▶ _Records supplied_
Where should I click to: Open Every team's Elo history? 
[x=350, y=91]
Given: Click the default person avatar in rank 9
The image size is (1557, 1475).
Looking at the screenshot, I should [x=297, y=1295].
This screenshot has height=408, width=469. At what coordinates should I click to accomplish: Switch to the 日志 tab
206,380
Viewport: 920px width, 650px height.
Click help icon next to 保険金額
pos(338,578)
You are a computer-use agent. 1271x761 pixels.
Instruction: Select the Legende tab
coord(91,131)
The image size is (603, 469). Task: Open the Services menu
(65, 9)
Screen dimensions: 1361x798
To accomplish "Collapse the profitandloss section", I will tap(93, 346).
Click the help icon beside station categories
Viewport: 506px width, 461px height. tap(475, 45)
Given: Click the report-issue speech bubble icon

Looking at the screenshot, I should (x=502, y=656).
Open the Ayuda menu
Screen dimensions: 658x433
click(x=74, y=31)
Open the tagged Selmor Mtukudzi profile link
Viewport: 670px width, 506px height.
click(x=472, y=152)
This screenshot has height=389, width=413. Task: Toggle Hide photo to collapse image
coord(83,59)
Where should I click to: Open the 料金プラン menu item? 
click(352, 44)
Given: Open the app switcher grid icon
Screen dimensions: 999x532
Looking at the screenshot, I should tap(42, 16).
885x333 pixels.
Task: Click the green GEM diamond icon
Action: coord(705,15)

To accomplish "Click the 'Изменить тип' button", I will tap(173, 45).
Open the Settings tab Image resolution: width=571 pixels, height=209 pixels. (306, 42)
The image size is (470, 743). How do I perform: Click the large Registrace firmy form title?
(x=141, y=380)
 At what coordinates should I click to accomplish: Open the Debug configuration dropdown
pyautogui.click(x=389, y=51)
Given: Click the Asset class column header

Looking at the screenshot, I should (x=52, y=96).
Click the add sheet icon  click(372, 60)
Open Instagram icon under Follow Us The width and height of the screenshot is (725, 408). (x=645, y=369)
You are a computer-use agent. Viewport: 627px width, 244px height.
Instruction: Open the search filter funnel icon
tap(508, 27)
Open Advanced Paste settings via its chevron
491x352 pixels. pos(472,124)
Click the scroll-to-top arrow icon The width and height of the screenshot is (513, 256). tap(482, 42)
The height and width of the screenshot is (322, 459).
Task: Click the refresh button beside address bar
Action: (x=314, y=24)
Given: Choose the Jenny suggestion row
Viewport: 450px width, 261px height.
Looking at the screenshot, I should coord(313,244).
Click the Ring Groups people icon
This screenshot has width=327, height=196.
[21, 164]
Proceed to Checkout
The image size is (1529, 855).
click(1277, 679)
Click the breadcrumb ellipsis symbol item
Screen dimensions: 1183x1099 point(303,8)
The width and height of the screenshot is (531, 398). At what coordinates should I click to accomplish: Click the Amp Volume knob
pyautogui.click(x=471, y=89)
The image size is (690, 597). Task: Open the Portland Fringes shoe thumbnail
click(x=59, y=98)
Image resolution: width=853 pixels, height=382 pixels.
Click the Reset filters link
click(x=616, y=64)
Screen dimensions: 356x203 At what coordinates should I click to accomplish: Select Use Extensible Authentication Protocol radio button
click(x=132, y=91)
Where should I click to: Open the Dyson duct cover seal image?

▶ _Prompt_
Pull every line with the string "resolution" from the data above.

▶ _Exercise answer_
Open the Settings tab Image resolution: width=571 pixels, height=209 pixels. (306, 42)
Image resolution: width=853 pixels, height=382 pixels.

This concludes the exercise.